Let's try another heuristic, which counts the number of tiles out of place: a wrong tile on the first or seventh square gives 3, on the second or sixth square 2, and on the third or fifth square 1.
```Prolog
eval(Pos,Value):-
    outOfPlace(Pos,1,0,Value).

outOfPlace(Pos,8,N,N).
outOfPlace(Pos,K,N0,N):-
    K<8, K1 is K+1,
    ( K<4,get_tile(Pos,K,b) -> N1 is N0-(K-4)
    ; K>4,get_tile(Pos,K,w) -> N1 is N0+(K-4)
    ; otherwise -> N1=N0 ),
    outOfPlace(Pos,K1,N1,N).
```
We get the following result:
```Prolog
[b,b,b,e,w,w,w]-12
[b,b,b,w,w,w,e]-9
[e,b,b,b,w,w,w]-9
[b,b,b,w,w,e,w]-10
[b,b,b,w,w,w,e]-9
[b,b,e,w,w,b,w]-9
[e,b,b,w,w,b,w]-7
[w,b,b,e,w,b,w]-7
[w,b,b,w,w,b,e]-4
[w,b,b,w,w,e,b]-4
[w,b,e,w,w,b,b]-3
[w,b,w,w,e,b,b]-2
M = [[b,b,b,e,w,w,w],[b,b,b,w,w,e,w],[b,b,e,w,w,b,w],
     [e,b,b,w,w,b,w],[w,b,b,e,w,b,w],[w,b,b,w,w,b,e],
     [w,b,b,w,w,e,b],[w,b,e,w,w,b,b],[w,b,w,w,e,b,b],
     [w,e,w,w,b,b,b]]
C = 14
```
We observe a couple of differences with the previous heuristic. First of all, there is backtracking: the first, second and fourth moves are not pursued any further. Furthermore, the solution found requires two moves less, and is also cheaper.

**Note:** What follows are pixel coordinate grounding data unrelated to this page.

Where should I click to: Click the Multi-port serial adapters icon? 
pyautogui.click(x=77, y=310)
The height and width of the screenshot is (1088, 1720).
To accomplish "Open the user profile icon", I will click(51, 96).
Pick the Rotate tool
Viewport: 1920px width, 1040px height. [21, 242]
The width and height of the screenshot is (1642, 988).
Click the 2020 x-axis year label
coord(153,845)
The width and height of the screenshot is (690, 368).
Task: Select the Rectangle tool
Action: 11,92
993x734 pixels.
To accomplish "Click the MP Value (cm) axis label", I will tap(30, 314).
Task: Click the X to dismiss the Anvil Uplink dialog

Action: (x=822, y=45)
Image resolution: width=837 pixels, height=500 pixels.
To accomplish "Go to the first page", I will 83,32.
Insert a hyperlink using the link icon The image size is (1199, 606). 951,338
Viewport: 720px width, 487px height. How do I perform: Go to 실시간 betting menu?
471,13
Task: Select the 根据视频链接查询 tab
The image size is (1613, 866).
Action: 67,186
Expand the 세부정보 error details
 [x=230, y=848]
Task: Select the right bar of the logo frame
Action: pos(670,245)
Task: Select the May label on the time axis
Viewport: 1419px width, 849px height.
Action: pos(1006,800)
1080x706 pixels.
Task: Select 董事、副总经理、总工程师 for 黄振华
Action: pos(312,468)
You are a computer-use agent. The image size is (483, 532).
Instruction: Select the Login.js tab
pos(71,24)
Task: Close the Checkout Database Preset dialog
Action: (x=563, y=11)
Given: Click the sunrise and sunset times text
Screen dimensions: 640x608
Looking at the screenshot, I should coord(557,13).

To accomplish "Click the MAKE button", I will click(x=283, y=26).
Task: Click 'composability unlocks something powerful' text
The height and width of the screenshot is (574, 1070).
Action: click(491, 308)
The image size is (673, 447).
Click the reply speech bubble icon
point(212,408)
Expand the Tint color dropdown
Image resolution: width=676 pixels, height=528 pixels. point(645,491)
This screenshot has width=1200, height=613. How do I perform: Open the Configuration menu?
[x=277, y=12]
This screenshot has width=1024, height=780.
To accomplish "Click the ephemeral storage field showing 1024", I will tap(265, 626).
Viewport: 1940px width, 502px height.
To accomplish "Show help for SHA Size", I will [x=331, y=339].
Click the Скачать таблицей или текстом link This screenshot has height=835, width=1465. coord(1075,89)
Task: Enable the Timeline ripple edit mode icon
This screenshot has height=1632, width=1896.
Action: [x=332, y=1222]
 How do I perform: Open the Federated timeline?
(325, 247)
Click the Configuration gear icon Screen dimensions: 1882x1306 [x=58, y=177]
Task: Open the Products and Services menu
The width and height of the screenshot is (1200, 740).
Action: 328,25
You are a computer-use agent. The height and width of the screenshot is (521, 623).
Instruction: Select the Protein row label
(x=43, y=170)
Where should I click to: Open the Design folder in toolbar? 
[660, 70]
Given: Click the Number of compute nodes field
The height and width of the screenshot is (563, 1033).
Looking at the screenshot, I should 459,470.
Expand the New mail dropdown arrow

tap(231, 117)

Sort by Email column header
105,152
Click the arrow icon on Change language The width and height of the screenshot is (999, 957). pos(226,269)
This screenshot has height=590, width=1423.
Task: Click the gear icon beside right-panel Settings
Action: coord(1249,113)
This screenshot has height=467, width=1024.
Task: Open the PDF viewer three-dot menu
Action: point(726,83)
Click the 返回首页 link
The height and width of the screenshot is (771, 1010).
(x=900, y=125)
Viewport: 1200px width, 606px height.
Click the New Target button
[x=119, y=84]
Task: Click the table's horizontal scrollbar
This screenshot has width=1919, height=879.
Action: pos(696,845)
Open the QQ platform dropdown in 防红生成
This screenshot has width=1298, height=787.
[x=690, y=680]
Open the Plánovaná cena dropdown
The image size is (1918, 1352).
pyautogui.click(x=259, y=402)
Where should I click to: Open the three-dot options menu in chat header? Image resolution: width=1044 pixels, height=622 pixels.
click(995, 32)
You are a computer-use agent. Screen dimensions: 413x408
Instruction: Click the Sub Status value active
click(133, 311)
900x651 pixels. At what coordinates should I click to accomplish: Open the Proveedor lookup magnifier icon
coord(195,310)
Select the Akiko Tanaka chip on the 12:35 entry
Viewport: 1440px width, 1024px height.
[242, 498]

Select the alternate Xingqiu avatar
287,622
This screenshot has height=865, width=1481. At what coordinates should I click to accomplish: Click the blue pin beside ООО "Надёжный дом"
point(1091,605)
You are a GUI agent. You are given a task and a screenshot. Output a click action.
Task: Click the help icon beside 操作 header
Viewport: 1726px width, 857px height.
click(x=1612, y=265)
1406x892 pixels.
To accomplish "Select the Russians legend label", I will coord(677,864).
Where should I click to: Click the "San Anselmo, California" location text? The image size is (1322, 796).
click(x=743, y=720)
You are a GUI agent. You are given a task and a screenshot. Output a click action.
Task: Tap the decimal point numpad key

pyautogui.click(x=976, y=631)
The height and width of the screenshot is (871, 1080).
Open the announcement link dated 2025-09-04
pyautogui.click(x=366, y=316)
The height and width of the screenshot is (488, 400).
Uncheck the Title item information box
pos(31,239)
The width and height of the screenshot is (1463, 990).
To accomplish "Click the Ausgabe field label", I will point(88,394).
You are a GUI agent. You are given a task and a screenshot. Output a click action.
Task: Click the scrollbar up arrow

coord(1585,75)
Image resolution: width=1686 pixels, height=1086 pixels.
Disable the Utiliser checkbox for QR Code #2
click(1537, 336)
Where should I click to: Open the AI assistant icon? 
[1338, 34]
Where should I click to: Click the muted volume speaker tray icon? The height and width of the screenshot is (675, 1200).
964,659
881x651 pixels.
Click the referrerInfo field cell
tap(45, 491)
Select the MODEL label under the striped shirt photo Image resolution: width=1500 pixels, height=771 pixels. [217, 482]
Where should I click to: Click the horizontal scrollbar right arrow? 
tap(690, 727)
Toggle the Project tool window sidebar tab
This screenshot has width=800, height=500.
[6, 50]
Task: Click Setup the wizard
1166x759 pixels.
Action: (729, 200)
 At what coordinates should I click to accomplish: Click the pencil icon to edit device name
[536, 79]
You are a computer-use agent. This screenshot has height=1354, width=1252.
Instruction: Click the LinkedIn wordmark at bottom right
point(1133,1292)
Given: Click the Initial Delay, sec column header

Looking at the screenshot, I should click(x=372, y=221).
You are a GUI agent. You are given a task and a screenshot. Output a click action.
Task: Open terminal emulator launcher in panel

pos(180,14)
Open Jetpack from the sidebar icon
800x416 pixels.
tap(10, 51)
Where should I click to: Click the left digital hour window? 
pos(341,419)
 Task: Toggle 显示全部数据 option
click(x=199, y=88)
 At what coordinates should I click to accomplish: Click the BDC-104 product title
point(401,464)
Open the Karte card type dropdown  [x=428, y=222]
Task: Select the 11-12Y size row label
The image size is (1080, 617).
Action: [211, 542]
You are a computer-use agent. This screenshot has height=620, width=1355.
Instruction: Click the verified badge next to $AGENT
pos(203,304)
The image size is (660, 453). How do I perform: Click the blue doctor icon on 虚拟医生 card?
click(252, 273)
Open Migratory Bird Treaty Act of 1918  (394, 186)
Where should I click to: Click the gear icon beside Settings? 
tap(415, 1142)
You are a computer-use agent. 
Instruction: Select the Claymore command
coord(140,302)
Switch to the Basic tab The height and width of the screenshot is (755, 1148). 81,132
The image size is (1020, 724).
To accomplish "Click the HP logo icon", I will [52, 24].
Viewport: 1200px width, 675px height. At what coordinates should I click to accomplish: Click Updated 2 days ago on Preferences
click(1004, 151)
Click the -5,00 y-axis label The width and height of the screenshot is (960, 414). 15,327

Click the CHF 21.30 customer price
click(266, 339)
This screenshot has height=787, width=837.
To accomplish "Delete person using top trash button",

```{figure} /src/fig/part_ii/image018.svg
---
name: 'fig:6.2'
width: 100%
---
Solutions found for different heuristics.
```

```{tip}
You can easily try this out in the SWISH box above, the `outOfPlace/4` call is already there in `eval/2`, but commented out.
```

+++

This improvement seems to suggest that an increased punishment for wrongly placed tiles might lead to an even cheaper solution. For instance, we could increase the punishment to 4, 3 and 2, respectively, by adapting the predicate `outOfPlace/4` (try it!). This leads to the following sequence of moves:
```Prolog
[b,b,b,e,w,w,w]-18
[b,b,b,w,w,w,e]-14
[e,b,b,b,w,w,w]-14
[b,b,b,w,w,e,w]-15
[b,b,e,w,w,b,w]-13
[b,b,w,w,e,b,w]-11
[b,e,w,w,b,b,w]-8
[e,b,w,w,b,b,w]-7
[w,b,e,w,b,b,w]-7
[w,e,b,w,b,b,w]-6
[e,w,b,w,b,b,w]-6
[w,w,b,e,b,b,w]-6
[w,w,b,w,b,b,e]-2
[w,w,b,w,b,e,b]-2
M = [[b,b,b,e,w,w,w],[b,b,b,w,w,e,w],[b,b,e,w,w,b,w],
     [b,b,w,w,e,b,w],[b,e,w,w,b,b,w],[e,b,w,w,b,b,w],
     [w,b,e,w,b,b,w],[w,e,b,w,b,b,w],[w,w,b,e,b,b,w],
     [w,w,b,w,b,b,e],[w,w,b,w,b,e,b],[w,w,e,w,b,b,b]]
C = 15
```
Obviously, this heuristic works no better than the previous two: it does not find an optimal solution, and it investigates more moves than the first heuristic. In {numref}`fig:6.2`, the solutions found by the three heuristics are compared. In the next section, we will investigate the conditions under which a heuristic is guaranteed to find an optimal solution.